In [1]:
import os
import pandas as pd
import numpy as np
import tensorflow as tf
from tensorflow.keras.datasets import fashion_mnist
from tensorflow.keras.layers import Conv2D, MaxPooling2D, Flatten, Dense
from tensorflow.keras.models import Sequential
from sklearn.model_selection import train_test_split
from sklearn.preprocessing import LabelEncoder
from sklearn.metrics import accuracy_score
from sklearn.utils import resample
from torchvision import datasets
from PIL import Image

# Memuat dataset Fashion MNIST
(train_images_mnist, train_labels_mnist), (test_images_mnist, test_labels_mnist) = fashion_mnist.load_data()
train_dataset = datasets.FashionMNIST('path_ke_folder', train=True, download=True)
test_dataset = datasets.FashionMNIST('path_ke_folder', train=False, download=True)
train_label_fashionmnist = train_dataset.targets
test_label_fashionmnist = test_dataset.targets

# Mengambil Subset label dari MNIST
# train_label_fashionmnist = train_label_fashionmnist[:40000]
# test_label_fashionmnist = test_label_fashionmnist[:8000]

# Baca file CSV
data_csv = pd.read_csv('mytradataset/baru.csv')

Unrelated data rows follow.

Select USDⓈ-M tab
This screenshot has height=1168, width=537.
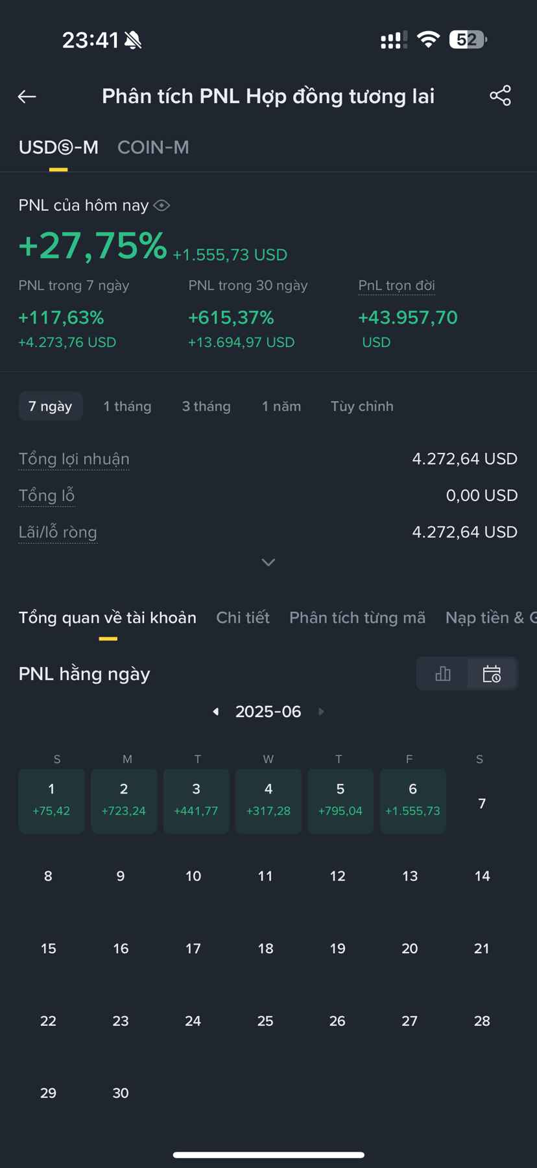pos(58,147)
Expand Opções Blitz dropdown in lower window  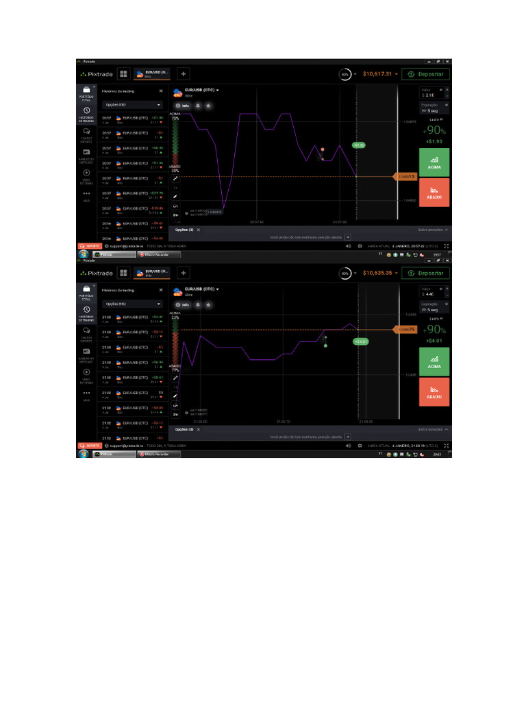pyautogui.click(x=132, y=304)
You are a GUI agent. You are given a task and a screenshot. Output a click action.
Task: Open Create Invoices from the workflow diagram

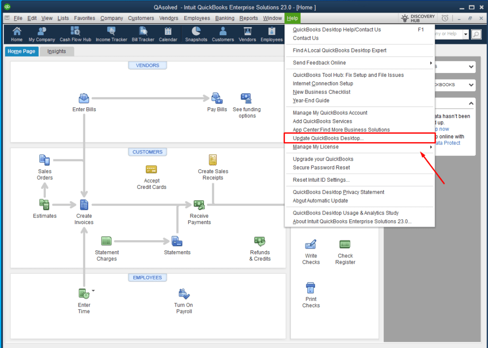84,207
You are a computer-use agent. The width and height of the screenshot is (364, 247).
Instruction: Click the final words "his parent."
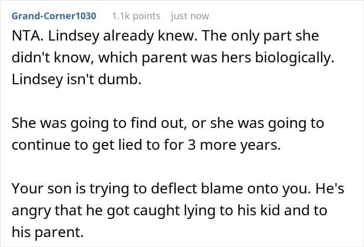point(48,232)
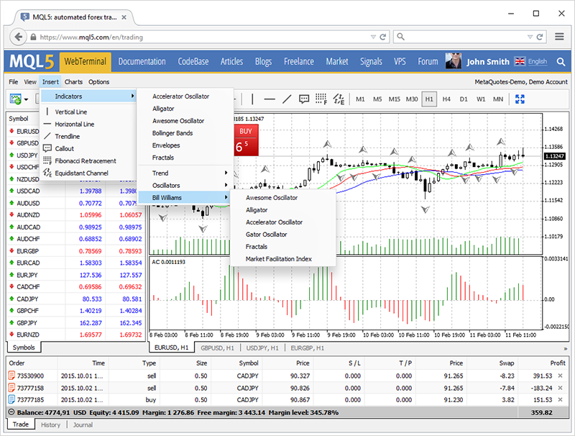Switch the chart to M5 timeframe
Screen dimensions: 575x436
tap(377, 100)
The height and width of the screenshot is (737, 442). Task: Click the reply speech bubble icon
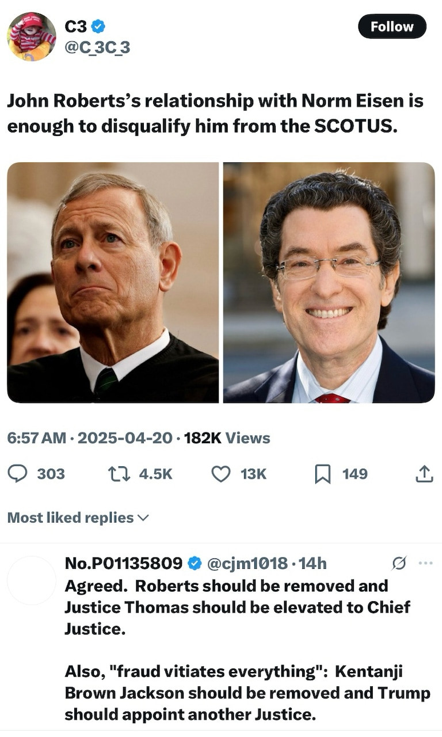(x=18, y=474)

# Memuat label ke dalam variabel
label_csv = data_csv['articleType']


# Mengonversi label FashionImage menjadi tipe data string
label_csv = label_csv.astype(str)

# Menggabungkan label FashionImages dengan label MNIST
train_label_gabungan = np.concatenate([train_label_fashionmnist, label_csv[:4190]], axis=0)
total_label_gabungan = np.concatenate([train_label_gabungan, test_label_fashionmnist], axis=0)

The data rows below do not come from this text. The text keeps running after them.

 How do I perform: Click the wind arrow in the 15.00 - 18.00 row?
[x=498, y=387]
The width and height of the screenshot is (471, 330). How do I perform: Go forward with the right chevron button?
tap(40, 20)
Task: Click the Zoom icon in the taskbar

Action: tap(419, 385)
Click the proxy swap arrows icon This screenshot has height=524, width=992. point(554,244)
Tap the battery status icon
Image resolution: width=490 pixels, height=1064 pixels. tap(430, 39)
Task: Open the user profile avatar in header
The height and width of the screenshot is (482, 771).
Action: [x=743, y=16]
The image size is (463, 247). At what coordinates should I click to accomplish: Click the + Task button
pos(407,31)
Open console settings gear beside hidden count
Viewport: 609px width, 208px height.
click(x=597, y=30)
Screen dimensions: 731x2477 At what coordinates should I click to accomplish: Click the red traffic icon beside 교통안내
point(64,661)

# Menggabungkan gambar dari folder 'images' dengan dataset MNIST
image_folder = 'mytradataset/images(1)/'
image_data = []
image_count = 0
for filename in os.listdir(image_folder):
    if image_count >= 4190:
        break
    image_path = os.path.join(image_folder, filename)
    image = Image.open(image_path)
    
    # Mengubah gambar menjadi skala abu-abu (grayscale)
    image = image.convert('L')
    
    # Menyesuaikan dimensi gambar menjadi 28x28
    image = image.resize((28, 28))
    
    image_data.append(np.array(image))
    image_count += 1

# Konversi data gambar menjadi array numpy
image_data_fashion = np.array(image_data)

# # Memastikan jumlah gambar dan label sama
# train_images_mnist = train_images_mnist[:40000]
# test_images_mnist = test_images_mnist[:8000]

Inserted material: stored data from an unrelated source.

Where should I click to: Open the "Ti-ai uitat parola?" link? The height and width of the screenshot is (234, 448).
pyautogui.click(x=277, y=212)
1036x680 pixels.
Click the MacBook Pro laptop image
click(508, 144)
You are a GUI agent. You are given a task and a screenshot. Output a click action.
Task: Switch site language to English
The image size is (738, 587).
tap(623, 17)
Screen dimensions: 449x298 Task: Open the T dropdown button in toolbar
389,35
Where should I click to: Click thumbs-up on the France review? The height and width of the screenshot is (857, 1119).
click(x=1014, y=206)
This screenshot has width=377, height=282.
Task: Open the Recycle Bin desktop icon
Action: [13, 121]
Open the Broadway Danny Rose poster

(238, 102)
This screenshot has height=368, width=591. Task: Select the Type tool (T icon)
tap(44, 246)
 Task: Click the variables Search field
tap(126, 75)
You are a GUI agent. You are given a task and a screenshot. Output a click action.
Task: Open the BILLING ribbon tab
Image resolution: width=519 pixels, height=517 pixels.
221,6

# Menggabungkan data gambar dari FashionImage dan MNIST
image_data = np.concatenate([image_data_fashion, train_images_mnist, test_images_mnist], axis=0)

# Melihat shape data gambar dan label
print("Shape data gambar:", image_data.shape)
print("Shape label:", total_label_gabungan.shape)


Shape data gambar: (52190, 28, 28)
Shape label: (52190,)


In [2]:
# Mengubah label menjadi bentuk one-hot encoding
label_encoder = LabelEncoder()
encoded_labels = label_encoder.fit_transform(total_label_gabungan.astype(str))
num_classes = len(label_encoder.classes_)

# Membagi data menjadi data latih dan data uji
x_train, x_test, y_train, y_test = train_test_split(image_data, encoded_labels, test_size=0.2, random_state=42)

# Normalisasi data gambar
x_train = x_train / 255.0
x_test = x_test / 255.0

# Reshape data gambar menjadi format yang sesuai untuk model CNN
x_train = x_train.reshape(-1, 28, 28, 1)
x_test = x_test.reshape(-1, 28, 28, 1)

# Membangun model 
model = Sequential([
    tf.keras.layers.Conv2D(32, (3,3), activation='relu', input_shape=(28,28,1)),
    tf.keras.layers.MaxPool2D((2,2)),
    tf.keras.layers.Conv2D(64, (3,3), activation='relu'),
    tf.keras.layers.MaxPool2D((2,2)),
    tf.keras.layers.Conv2D(128, (3,3), activation='relu'),
    tf.keras.layers.MaxPool2D((2,2)),
    tf.keras.layers.Flatten(),
    tf.keras.layers.Dense(128, activation='relu'),
    tf.keras.layers.Dense(num_classes, activation='softmax')
])


# Mengompilasi model
model.compile(optimizer='adam', 
              loss='sparse_categorical_crossentropy', 
              metrics=['accuracy'])

# Melatih model
model.fit(x_train, y_train, epochs=10, validation_data=(x_test, y_test))

# Evaluasi model pada data uji
_, test_accuracy = model.evaluate(x_test, y_test)
print("Akurasi pada data uji:", test_accuracy)


Epoch 1/10
Epoch 2/10